▶ COSA FARE:
a – Rispondi a queste domande sul testo sul licenziamento:
(i) Che cosa era stato contestato al lavoratore?
(ii) Quale articolo di quale decreto legislativo interpreta il giudice?
(iii) Quale tutela si applica quando la prova del fatto è equivoca o contraddittoria?
b – Trascrivi il testo sul licenziamento tra "Il giudice, soffermandosi" e "di quella diretta.", estremi inclusi.
c – Prosegui il testo sul licenziamento con il passaggio che segue la sua ultima frase.

▶ SEZIONE DEL DOCUMENTO:
Nel caso di specie, il giudice ha dichiarato l’illegittimità del licenziamento comminato a un lavoratore cui erano state contestate  una serie di assenze ingiustificate dal lavoro, e che aveva invece sostenuto di essere stato invitato ad astenersi dal lavoro dal proprio responsabile, motivo per il quale aveva anche comunicato all’azienda la propria disponibilità alla ripresa del servizio.

Il giudice, soffermandosi sull’interpretazione dell’art. 3 del D.lgs. n. 23/2015 che prevede che in caso di licenziamento per motivi disciplinari la reintegrazione possa essere disposta “esclusivamente nelle ipotesi (…) in cui sia direttamente dimostrata in giudizio l’insussistenza del fatto materiale contestato al lavoratore”, ha affermato che:

– la tutela indennitaria deve trovare applicazione nel caso in cui la prova del fatto sia equivoca o contraddittoria;

– la tutela reintegratoria deve invece essere prevista in tutti i casi in cui risulti dimostrata l’insussistenza del fatto, anche se ciò avviene con prova indiretta o tramite ragionamenti logico-deduttivi: la parola “direttamente” utilizzata dalla norma, infatti, non può significare che la prova indiretta può offrire minore certezza di quella diretta.

▶ ELENCO VOCI:
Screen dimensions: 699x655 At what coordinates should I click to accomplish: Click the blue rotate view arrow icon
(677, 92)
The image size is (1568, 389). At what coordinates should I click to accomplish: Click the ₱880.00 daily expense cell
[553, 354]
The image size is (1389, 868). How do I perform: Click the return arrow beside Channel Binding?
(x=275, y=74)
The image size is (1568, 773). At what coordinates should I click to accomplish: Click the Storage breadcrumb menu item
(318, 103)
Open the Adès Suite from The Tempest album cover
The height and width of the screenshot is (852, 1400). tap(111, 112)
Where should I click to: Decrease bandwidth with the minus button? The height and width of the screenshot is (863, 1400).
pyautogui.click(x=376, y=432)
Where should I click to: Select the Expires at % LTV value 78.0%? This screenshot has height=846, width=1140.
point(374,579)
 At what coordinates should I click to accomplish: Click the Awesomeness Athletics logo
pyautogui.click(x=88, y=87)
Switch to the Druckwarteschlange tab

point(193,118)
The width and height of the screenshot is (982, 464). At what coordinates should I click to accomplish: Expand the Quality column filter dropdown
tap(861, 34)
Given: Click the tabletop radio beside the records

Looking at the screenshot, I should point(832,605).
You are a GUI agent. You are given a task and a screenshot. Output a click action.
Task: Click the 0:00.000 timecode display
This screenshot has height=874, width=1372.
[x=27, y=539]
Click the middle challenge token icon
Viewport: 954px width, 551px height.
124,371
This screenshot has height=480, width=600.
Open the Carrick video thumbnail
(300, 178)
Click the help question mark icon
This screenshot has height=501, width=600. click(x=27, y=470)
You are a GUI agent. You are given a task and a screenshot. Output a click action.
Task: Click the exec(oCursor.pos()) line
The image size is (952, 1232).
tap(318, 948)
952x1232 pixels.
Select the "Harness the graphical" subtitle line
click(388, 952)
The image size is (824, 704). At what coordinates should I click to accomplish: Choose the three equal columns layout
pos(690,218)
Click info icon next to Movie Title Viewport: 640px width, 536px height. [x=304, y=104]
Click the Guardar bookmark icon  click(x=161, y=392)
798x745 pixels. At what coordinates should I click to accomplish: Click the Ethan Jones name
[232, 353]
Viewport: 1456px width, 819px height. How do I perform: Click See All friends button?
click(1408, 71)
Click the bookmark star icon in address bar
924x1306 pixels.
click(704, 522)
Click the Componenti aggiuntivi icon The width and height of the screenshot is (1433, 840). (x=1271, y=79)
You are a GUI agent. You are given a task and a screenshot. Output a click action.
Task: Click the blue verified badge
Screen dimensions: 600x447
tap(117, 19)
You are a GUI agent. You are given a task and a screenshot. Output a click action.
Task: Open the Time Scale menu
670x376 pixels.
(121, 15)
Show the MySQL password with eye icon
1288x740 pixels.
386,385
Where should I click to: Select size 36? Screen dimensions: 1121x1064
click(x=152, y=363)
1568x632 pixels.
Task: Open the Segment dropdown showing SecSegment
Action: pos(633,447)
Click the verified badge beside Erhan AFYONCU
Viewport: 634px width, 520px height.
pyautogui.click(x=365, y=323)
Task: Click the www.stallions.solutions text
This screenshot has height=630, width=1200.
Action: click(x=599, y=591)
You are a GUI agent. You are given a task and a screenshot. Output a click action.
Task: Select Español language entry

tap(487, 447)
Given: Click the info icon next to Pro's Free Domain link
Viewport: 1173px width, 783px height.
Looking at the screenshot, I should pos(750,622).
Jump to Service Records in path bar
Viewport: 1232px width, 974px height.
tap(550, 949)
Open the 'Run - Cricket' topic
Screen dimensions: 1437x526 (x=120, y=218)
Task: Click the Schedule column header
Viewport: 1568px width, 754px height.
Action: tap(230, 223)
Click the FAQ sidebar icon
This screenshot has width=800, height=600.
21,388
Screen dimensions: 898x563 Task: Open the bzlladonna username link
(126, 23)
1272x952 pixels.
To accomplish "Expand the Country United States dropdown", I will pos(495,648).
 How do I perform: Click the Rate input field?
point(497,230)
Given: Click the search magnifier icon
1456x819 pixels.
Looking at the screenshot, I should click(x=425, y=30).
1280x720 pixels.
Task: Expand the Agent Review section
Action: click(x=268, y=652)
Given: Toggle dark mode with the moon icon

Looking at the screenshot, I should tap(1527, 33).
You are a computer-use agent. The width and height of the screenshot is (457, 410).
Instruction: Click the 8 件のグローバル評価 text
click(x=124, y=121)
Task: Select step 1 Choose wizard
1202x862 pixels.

▶ RISULTATI:
a –
(i) Una serie di assenze ingiustificate dal lavoro.
(ii) L'art. 3 del D.lgs. n. 23/2015.
(iii) La tutela indennitaria.

b –
Il giudice, soffermandosi sull’interpretazione dell’art. 3 del D.lgs. n. 23/2015 che prevede che in caso di licenziamento per motivi disciplinari la reintegrazione possa essere disposta “esclusivamente nelle ipotesi (…) in cui sia direttamente dimostrata in giudizio l’insussistenza del fatto materiale contestato al lavoratore”, ha affermato che:

– la tutela indennitaria deve trovare applicazione nel caso in cui la prova del fatto sia equivoca o contraddittoria;

– la tutela reintegratoria deve invece essere prevista in tutti i casi in cui risulti dimostrata l’insussistenza del fatto, anche se ciò avviene con prova indiretta o tramite ragionamenti logico-deduttivi: la parola “direttamente” utilizzata dalla norma, infatti, non può significare che la prova indiretta può offrire minore certezza di quella diretta.

c –
– CONTRATTI A TERMINE NELLA PUBBLICA AMMINISTRAZIONE –

Corte di Cassazione, sezione Lavoro, ordinanza 14 luglio 2017 n. 17523

Il principio recentemente consolidatosi nella giurisprudenza di Cassazione in tema di contratti a termine nella scuola pubblica è quello secondo cui anche i lavoratori a termine hanno diritto alla progressione stipendiale per anzianità prevista per i colleghi assunti a tempo indeterminato.

Tale statuizione consolida le recenti pronunce della Corte in applicazione del divieto comunitario di discriminazione tra i contratti di lavoro a termine e i contratti stabili, e secondo le quali non può invece trovare applicazione la disciplina nazionale per cui lo sviluppo economico retributivo per anzianità di servizio deve essere riconosciuto solamente ai lavoratori con contratto di lavoro a tempo indeterminato.

Corte di Cassazione, sezione Lavoro, ordinanza 12 luglio 2017 n. 17174

Secondo la Corte di Cassazione, in caso di nullità del termine apposto a un unico contratto di lavoro con la Pubblica Amministrazione non è possibile applicare per la determinazione del risarcimento del danno l’art. 32 della legge n. 183/2010, ma il dipendente deve anzi provare il danno che lamenta di aver subito.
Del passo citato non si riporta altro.